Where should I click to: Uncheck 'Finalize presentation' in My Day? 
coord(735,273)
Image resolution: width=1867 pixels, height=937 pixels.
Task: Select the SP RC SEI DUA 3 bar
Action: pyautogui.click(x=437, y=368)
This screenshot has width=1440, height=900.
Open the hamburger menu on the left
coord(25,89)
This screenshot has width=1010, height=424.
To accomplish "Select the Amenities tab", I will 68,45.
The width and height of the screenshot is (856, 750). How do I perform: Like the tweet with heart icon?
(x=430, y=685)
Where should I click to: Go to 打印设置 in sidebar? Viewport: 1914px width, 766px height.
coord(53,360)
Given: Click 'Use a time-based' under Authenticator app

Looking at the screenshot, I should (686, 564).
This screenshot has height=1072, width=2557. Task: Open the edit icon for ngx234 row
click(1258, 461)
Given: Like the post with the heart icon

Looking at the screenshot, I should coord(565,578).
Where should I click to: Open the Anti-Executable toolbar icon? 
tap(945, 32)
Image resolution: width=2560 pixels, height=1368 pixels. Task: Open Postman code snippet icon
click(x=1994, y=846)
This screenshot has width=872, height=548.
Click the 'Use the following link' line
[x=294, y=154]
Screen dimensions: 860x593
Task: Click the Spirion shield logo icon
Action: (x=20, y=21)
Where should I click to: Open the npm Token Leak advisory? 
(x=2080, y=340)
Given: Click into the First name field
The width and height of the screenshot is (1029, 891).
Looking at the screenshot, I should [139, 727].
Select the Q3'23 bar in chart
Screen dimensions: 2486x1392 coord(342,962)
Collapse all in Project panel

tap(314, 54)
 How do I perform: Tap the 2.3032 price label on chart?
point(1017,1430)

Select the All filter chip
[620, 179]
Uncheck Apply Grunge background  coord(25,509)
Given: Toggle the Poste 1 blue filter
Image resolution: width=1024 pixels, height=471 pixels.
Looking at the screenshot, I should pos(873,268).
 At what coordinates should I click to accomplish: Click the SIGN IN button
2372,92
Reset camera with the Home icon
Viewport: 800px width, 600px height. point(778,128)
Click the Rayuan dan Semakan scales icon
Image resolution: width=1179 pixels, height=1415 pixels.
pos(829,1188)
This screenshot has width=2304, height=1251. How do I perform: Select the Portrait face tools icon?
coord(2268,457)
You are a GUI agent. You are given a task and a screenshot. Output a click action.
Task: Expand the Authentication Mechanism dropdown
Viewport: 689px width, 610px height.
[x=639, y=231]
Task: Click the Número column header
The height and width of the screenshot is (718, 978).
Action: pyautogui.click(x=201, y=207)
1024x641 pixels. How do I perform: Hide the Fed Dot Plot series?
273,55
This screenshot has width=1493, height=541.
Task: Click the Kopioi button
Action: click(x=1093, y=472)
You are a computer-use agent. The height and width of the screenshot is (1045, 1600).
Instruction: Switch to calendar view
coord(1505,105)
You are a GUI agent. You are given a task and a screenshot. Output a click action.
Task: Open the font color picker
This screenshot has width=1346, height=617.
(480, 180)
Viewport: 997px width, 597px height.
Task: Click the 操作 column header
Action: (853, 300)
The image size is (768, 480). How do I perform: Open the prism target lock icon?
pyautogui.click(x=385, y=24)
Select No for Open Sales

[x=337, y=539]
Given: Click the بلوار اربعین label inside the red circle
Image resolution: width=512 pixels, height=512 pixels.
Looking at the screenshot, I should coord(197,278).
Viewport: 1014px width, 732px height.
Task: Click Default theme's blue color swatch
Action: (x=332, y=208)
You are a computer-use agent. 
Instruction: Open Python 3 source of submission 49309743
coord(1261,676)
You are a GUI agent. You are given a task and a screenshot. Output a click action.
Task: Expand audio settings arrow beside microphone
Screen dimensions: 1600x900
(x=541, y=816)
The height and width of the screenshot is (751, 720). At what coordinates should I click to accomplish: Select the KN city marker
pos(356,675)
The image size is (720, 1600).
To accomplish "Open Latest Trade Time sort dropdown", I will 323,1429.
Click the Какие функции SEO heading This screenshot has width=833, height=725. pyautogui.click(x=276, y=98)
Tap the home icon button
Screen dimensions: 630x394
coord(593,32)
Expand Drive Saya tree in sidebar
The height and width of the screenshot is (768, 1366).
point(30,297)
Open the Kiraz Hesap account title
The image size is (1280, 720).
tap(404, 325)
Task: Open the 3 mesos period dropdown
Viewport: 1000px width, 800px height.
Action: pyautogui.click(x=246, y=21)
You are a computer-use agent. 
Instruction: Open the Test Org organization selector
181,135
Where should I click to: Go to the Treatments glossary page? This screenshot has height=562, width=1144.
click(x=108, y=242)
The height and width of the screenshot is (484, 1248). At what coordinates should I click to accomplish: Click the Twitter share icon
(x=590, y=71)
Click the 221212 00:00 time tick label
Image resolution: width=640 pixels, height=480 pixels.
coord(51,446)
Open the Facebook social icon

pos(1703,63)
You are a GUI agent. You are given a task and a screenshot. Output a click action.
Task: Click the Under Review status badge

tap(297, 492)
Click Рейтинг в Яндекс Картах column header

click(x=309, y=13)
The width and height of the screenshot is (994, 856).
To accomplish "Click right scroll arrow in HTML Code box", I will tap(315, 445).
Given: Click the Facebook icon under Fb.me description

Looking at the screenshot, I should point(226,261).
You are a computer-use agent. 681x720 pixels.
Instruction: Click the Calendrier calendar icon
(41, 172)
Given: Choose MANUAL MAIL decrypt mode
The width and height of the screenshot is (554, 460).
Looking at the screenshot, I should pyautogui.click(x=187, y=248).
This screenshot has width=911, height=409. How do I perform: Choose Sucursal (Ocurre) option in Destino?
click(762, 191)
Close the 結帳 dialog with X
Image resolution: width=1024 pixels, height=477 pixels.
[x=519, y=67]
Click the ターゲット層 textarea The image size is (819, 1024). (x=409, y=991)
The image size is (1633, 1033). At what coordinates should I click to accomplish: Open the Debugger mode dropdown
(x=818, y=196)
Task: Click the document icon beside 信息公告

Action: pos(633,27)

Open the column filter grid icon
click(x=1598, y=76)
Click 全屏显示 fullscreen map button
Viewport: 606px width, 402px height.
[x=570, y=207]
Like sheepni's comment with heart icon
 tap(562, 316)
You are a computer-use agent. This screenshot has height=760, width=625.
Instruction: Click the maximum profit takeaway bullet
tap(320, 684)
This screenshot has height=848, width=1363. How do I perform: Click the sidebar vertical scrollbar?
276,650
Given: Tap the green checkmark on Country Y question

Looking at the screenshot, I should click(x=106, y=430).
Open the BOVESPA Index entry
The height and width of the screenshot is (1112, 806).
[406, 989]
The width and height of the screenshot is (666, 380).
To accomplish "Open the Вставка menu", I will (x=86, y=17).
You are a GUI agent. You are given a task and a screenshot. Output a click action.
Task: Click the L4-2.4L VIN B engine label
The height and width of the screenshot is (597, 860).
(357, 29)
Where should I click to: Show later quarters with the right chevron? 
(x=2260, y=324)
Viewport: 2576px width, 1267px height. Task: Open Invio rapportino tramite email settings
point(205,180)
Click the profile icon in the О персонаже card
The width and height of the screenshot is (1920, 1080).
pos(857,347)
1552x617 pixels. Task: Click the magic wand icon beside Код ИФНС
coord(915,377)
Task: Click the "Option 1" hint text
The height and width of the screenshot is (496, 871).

## Objective
Return every line of the listing above verbatim and in its original order.

## Task answer
Where should I click to: Uncheck 'Finalize presentation' in My Day? 
coord(735,273)
Image resolution: width=1867 pixels, height=937 pixels.
Task: Select the SP RC SEI DUA 3 bar
Action: pyautogui.click(x=437, y=368)
This screenshot has width=1440, height=900.
Open the hamburger menu on the left
coord(25,89)
This screenshot has width=1010, height=424.
To accomplish "Select the Amenities tab", I will 68,45.
The width and height of the screenshot is (856, 750). How do I perform: Like the tweet with heart icon?
(x=430, y=685)
Where should I click to: Go to 打印设置 in sidebar? Viewport: 1914px width, 766px height.
coord(53,360)
Given: Click 'Use a time-based' under Authenticator app

Looking at the screenshot, I should (686, 564).
This screenshot has height=1072, width=2557. Task: Open the edit icon for ngx234 row
click(1258, 461)
Given: Like the post with the heart icon

Looking at the screenshot, I should coord(565,578).
Where should I click to: Open the Anti-Executable toolbar icon? 
tap(945, 32)
Image resolution: width=2560 pixels, height=1368 pixels. Task: Open Postman code snippet icon
click(x=1994, y=846)
This screenshot has width=872, height=548.
Click the 'Use the following link' line
[x=294, y=154]
Screen dimensions: 860x593
Task: Click the Spirion shield logo icon
Action: (x=20, y=21)
Where should I click to: Open the npm Token Leak advisory? 
(x=2080, y=340)
Given: Click into the First name field
The width and height of the screenshot is (1029, 891).
Looking at the screenshot, I should [139, 727].
Select the Q3'23 bar in chart
Screen dimensions: 2486x1392 coord(342,962)
Collapse all in Project panel

tap(314, 54)
 How do I perform: Tap the 2.3032 price label on chart?
point(1017,1430)

Select the All filter chip
[620, 179]
Uncheck Apply Grunge background  coord(25,509)
Given: Toggle the Poste 1 blue filter
Image resolution: width=1024 pixels, height=471 pixels.
Looking at the screenshot, I should pos(873,268).
 At what coordinates should I click to accomplish: Click the SIGN IN button
2372,92
Reset camera with the Home icon
Viewport: 800px width, 600px height. point(778,128)
Click the Rayuan dan Semakan scales icon
Image resolution: width=1179 pixels, height=1415 pixels.
pos(829,1188)
This screenshot has width=2304, height=1251. How do I perform: Select the Portrait face tools icon?
coord(2268,457)
You are a GUI agent. You are given a task and a screenshot. Output a click action.
Task: Expand the Authentication Mechanism dropdown
Viewport: 689px width, 610px height.
[x=639, y=231]
Task: Click the Número column header
The height and width of the screenshot is (718, 978).
Action: pyautogui.click(x=201, y=207)
1024x641 pixels. How do I perform: Hide the Fed Dot Plot series?
273,55
This screenshot has width=1493, height=541.
Task: Click the Kopioi button
Action: click(x=1093, y=472)
You are a computer-use agent. The height and width of the screenshot is (1045, 1600).
Instruction: Switch to calendar view
coord(1505,105)
You are a GUI agent. You are given a task and a screenshot. Output a click action.
Task: Open the font color picker
This screenshot has width=1346, height=617.
(480, 180)
Viewport: 997px width, 597px height.
Task: Click the 操作 column header
Action: (853, 300)
The image size is (768, 480). How do I perform: Open the prism target lock icon?
pyautogui.click(x=385, y=24)
Select No for Open Sales

[x=337, y=539]
Given: Click the بلوار اربعین label inside the red circle
Image resolution: width=512 pixels, height=512 pixels.
Looking at the screenshot, I should coord(197,278).
Viewport: 1014px width, 732px height.
Task: Click Default theme's blue color swatch
Action: (x=332, y=208)
You are a computer-use agent. 
Instruction: Open Python 3 source of submission 49309743
coord(1261,676)
You are a GUI agent. You are given a task and a screenshot. Output a click action.
Task: Expand audio settings arrow beside microphone
Screen dimensions: 1600x900
(x=541, y=816)
The height and width of the screenshot is (751, 720). At what coordinates should I click to accomplish: Select the KN city marker
pos(356,675)
The image size is (720, 1600).
To accomplish "Open Latest Trade Time sort dropdown", I will 323,1429.
Click the Какие функции SEO heading This screenshot has width=833, height=725. pyautogui.click(x=276, y=98)
Tap the home icon button
Screen dimensions: 630x394
coord(593,32)
Expand Drive Saya tree in sidebar
The height and width of the screenshot is (768, 1366).
point(30,297)
Open the Kiraz Hesap account title
The image size is (1280, 720).
tap(404, 325)
Task: Open the 3 mesos period dropdown
Viewport: 1000px width, 800px height.
Action: pyautogui.click(x=246, y=21)
You are a computer-use agent. 
Instruction: Open the Test Org organization selector
181,135
Where should I click to: Go to the Treatments glossary page? This screenshot has height=562, width=1144.
click(x=108, y=242)
The height and width of the screenshot is (484, 1248). At what coordinates should I click to accomplish: Click the Twitter share icon
(x=590, y=71)
Click the 221212 00:00 time tick label
Image resolution: width=640 pixels, height=480 pixels.
coord(51,446)
Open the Facebook social icon

pos(1703,63)
You are a GUI agent. You are given a task and a screenshot. Output a click action.
Task: Click the Under Review status badge

tap(297, 492)
Click Рейтинг в Яндекс Картах column header

click(x=309, y=13)
The width and height of the screenshot is (994, 856).
To accomplish "Click right scroll arrow in HTML Code box", I will tap(315, 445).
Given: Click the Facebook icon under Fb.me description

Looking at the screenshot, I should point(226,261).
You are a computer-use agent. 681x720 pixels.
Instruction: Click the Calendrier calendar icon
(41, 172)
Given: Choose MANUAL MAIL decrypt mode
The width and height of the screenshot is (554, 460).
Looking at the screenshot, I should pyautogui.click(x=187, y=248).
This screenshot has width=911, height=409. How do I perform: Choose Sucursal (Ocurre) option in Destino?
click(762, 191)
Close the 結帳 dialog with X
Image resolution: width=1024 pixels, height=477 pixels.
[x=519, y=67]
Click the ターゲット層 textarea The image size is (819, 1024). (x=409, y=991)
The image size is (1633, 1033). At what coordinates should I click to accomplish: Open the Debugger mode dropdown
(x=818, y=196)
Task: Click the document icon beside 信息公告

Action: pos(633,27)

Open the column filter grid icon
click(x=1598, y=76)
Click 全屏显示 fullscreen map button
Viewport: 606px width, 402px height.
[x=570, y=207]
Like sheepni's comment with heart icon
 tap(562, 316)
You are a computer-use agent. This screenshot has height=760, width=625.
Instruction: Click the maximum profit takeaway bullet
tap(320, 684)
This screenshot has height=848, width=1363. How do I perform: Click the sidebar vertical scrollbar?
276,650
Given: Tap the green checkmark on Country Y question

Looking at the screenshot, I should click(x=106, y=430).
Open the BOVESPA Index entry
The height and width of the screenshot is (1112, 806).
[406, 989]
The width and height of the screenshot is (666, 380).
To accomplish "Open the Вставка menu", I will (x=86, y=17).
You are a GUI agent. You are given a task and a screenshot. Output a click action.
Task: Click the L4-2.4L VIN B engine label
The height and width of the screenshot is (597, 860).
(357, 29)
Where should I click to: Show later quarters with the right chevron? 
(x=2260, y=324)
Viewport: 2576px width, 1267px height. Task: Open Invio rapportino tramite email settings
point(205,180)
Click the profile icon in the О персонаже card
The width and height of the screenshot is (1920, 1080).
pos(857,347)
1552x617 pixels. Task: Click the magic wand icon beside Код ИФНС
coord(915,377)
Task: Click the "Option 1" hint text
The height and width of the screenshot is (496, 871).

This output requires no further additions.